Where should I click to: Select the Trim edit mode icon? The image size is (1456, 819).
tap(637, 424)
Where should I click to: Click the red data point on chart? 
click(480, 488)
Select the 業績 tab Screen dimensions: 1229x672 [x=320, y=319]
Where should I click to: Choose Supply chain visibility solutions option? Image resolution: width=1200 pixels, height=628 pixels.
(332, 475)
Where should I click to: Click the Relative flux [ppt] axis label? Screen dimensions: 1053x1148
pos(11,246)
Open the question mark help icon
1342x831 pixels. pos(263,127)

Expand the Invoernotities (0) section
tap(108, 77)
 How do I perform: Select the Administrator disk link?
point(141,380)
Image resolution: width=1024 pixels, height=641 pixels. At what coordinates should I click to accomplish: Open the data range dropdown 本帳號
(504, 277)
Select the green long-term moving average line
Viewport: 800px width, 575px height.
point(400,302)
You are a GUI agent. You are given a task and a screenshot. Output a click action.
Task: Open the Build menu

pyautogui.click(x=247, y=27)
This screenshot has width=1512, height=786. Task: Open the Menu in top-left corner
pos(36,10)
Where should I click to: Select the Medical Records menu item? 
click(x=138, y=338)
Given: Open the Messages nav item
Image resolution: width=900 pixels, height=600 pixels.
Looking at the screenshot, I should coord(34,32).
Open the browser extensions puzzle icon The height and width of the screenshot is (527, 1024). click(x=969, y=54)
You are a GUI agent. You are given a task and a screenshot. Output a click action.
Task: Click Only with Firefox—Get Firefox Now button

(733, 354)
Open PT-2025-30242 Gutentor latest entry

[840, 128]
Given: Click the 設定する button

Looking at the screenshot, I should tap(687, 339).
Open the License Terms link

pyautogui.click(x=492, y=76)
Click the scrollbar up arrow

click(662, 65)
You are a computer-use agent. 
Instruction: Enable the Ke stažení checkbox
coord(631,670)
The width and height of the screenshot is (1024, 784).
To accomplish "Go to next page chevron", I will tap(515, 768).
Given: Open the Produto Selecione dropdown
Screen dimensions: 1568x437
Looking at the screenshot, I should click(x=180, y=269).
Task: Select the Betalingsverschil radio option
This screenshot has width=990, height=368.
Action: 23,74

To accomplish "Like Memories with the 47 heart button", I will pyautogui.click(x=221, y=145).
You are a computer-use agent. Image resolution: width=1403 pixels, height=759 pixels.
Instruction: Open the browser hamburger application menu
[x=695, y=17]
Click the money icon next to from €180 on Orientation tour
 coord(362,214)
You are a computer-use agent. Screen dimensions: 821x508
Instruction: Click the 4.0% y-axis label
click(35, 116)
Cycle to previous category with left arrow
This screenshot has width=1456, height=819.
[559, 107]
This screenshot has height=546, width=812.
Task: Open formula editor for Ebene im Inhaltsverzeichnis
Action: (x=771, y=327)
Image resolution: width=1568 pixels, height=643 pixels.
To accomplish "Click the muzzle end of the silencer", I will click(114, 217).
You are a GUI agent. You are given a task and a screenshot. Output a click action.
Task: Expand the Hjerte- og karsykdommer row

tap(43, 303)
------------
Requirement: Using the data above, restate word for word the lines from its opening line through the line that contains "Select the 業績", and no more.

Solution for this task:
Where should I click to: Select the Trim edit mode icon? The image size is (1456, 819).
tap(637, 424)
Where should I click to: Click the red data point on chart? 
click(480, 488)
Select the 業績 tab Screen dimensions: 1229x672 [x=320, y=319]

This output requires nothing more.